Based on a Blake Shelton song and the third is a series, “Time for Us to Come Home…” was shot in 15 days this October-November. Moving at a 10 page a day clip, the movie was edited and on the air Dec. 5 in America.

It’s an exhausting pace for Winning and his cast and crew especially in COVID times. The safety precautions include morning temperature checks and plenty of masks and sanitizer with no extra days built in. “My goal is to get everything done safely and on to tomorrow,” says Winning.

“It’s such a huggy, physical business,” he adds. “We’re all working in such close quarters but nobody touches anymore — there are a lot of elbow bumps.”

All Hallmark movies end with a kiss; Winning has got that down to a one-take art. That’s pretty much dictated due to the coronavirus. Winning says the actors have to gargle with mouth wash before and after the smooch.

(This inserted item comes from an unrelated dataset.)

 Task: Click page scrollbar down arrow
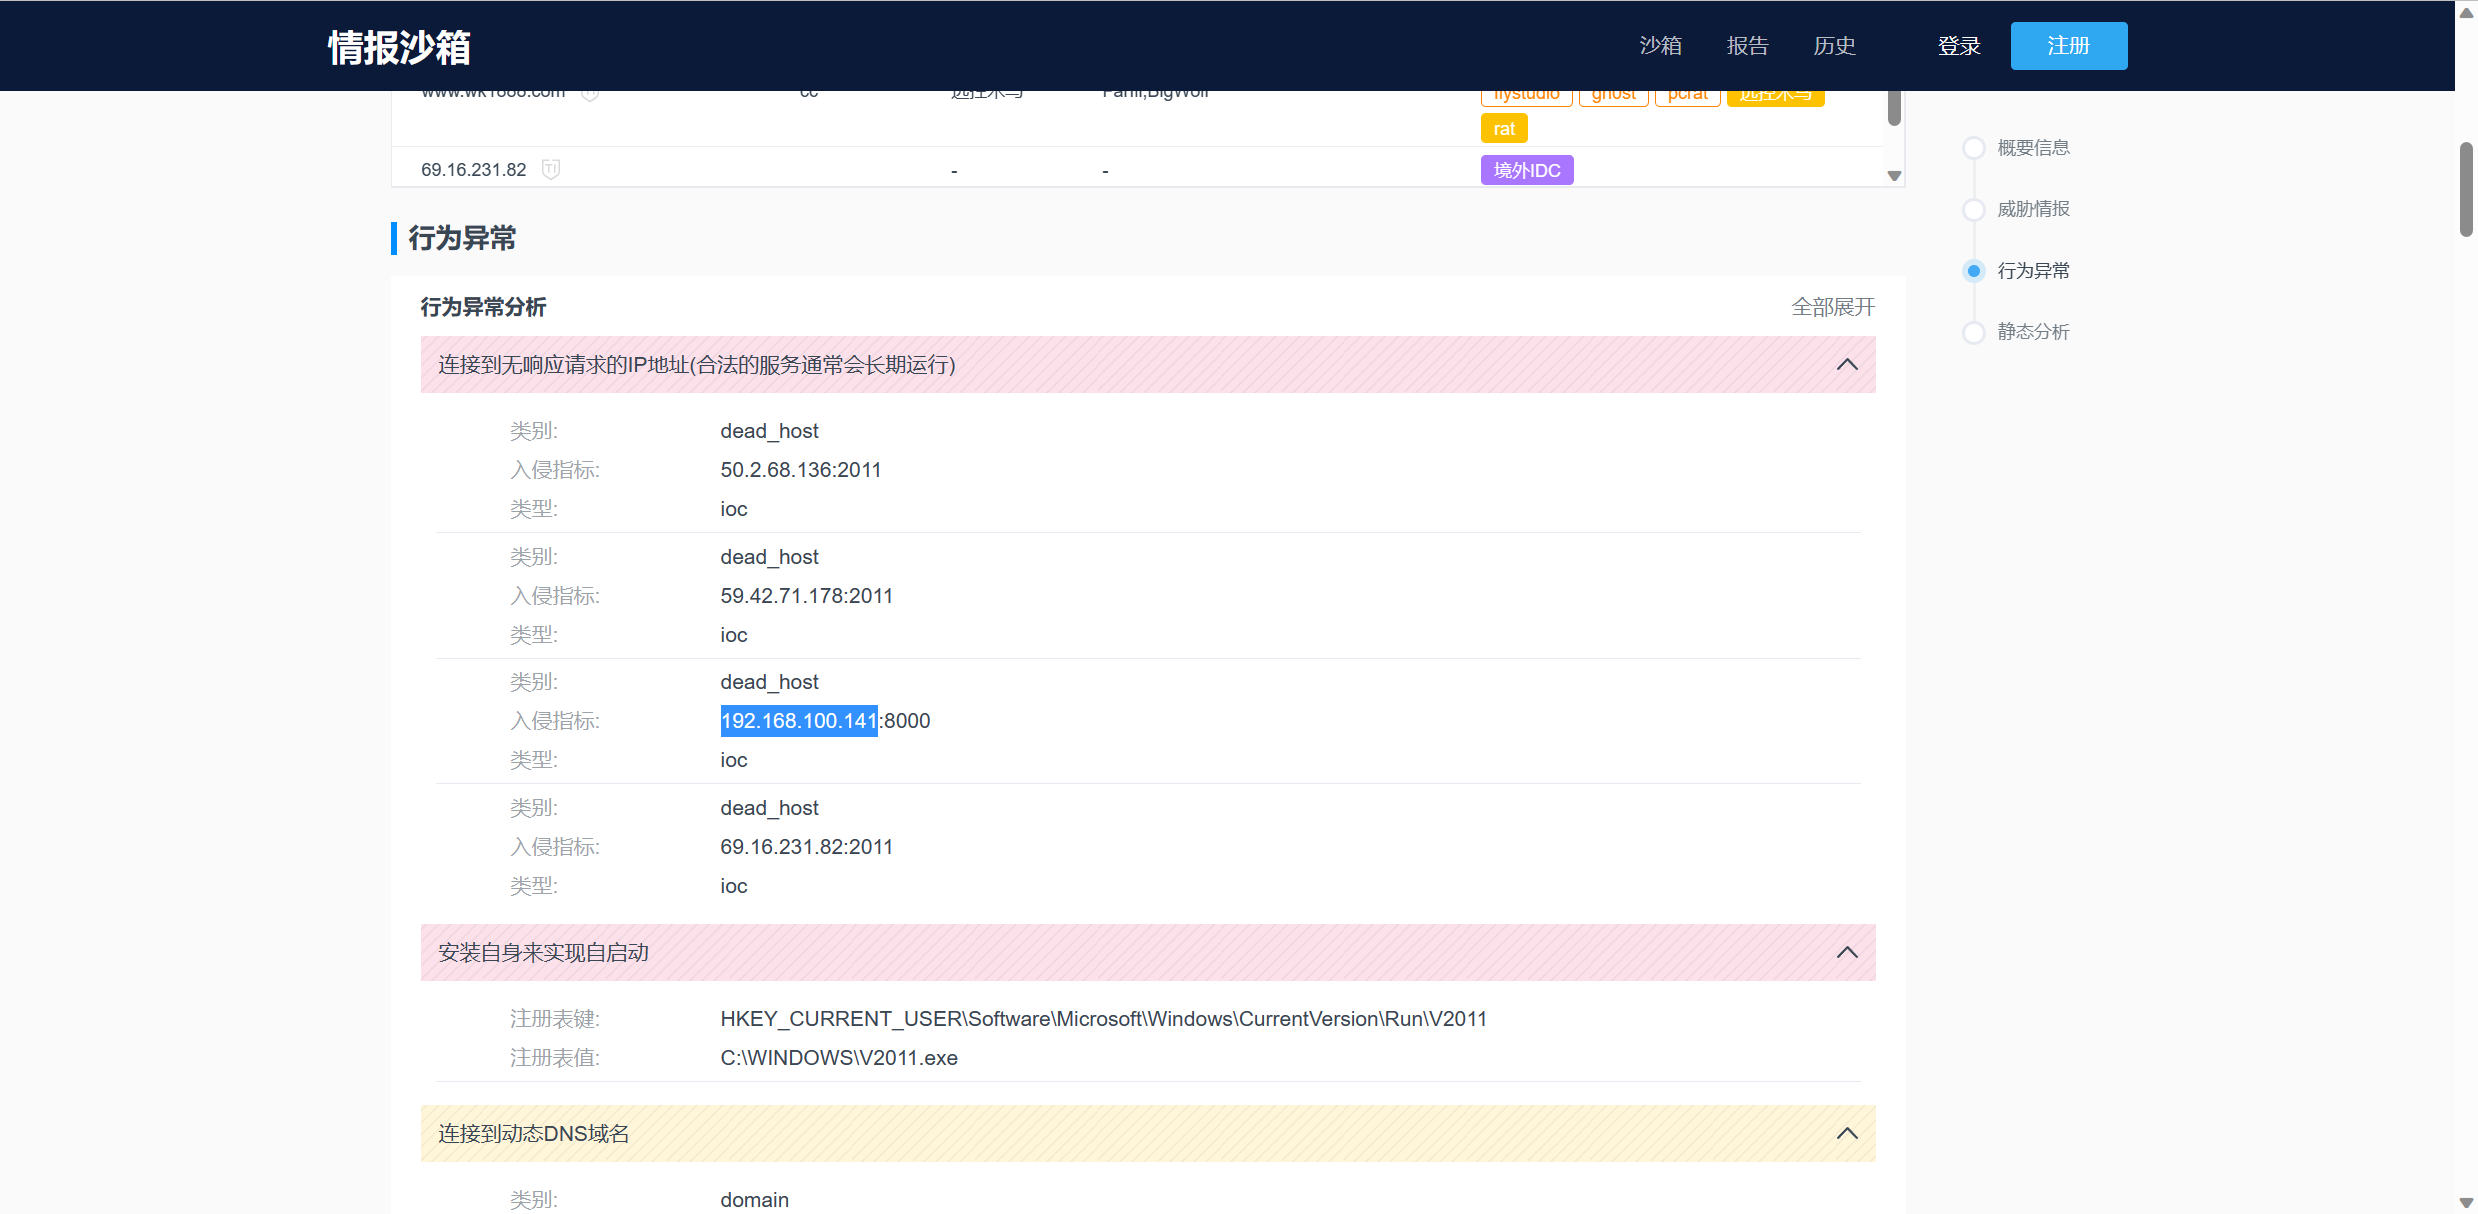2466,1203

As hard as he works, he marvels at Chabert, who has become one of Hallmark’s top leading ladies. Now 38, the actress gained fame as a young teen on the Fox series Party of Five. She’s now made 25 Hallmark movies and is starring in the cable network’s “Crossword” series of mysteries, the fifth installment being directed by Winning.

Chabert stars in Crossword Mysteries with Calgary native Brennan Elliott

“She’s a very genuine, sweet person,” says Winning, noting that the actress, who relocated her family for months, has just finished four Vancouver-based movies in a row. “She looks as fresh as the day she got here,” says Winning. “I don’t know how she does it.”

The director says COVID did shut down Hallmark productions for about six months earlier this year. The break helped him catch his breath and recharge with other projects such as redesigning his web site. Visitors there can watch his promotional reel and see that his diverse credits run from Hallmark to horror, with plenty of vampire series such as Van Helsing and other titles dating back to such cult curiosities as Todd and the Book of Pure Evil. All told, Winning’s feature film direction credits now stand at 40, which surprises even him.

One of his biggest fans is his 97-year-old mother, who still lives at home in Calgary. “I get her groceries but she looks after me probably more than I look after her,” he says. She skips the horror films on his list but never misses those Hallmark movies.

“She brought me up well,” says Winning. “I think whatever heart I put into these movies came from my wonderful parents.”

The Hallmark holiday feature “Time for Us to Come Home for Christmas” premieres Saturday, December 12 on W Network.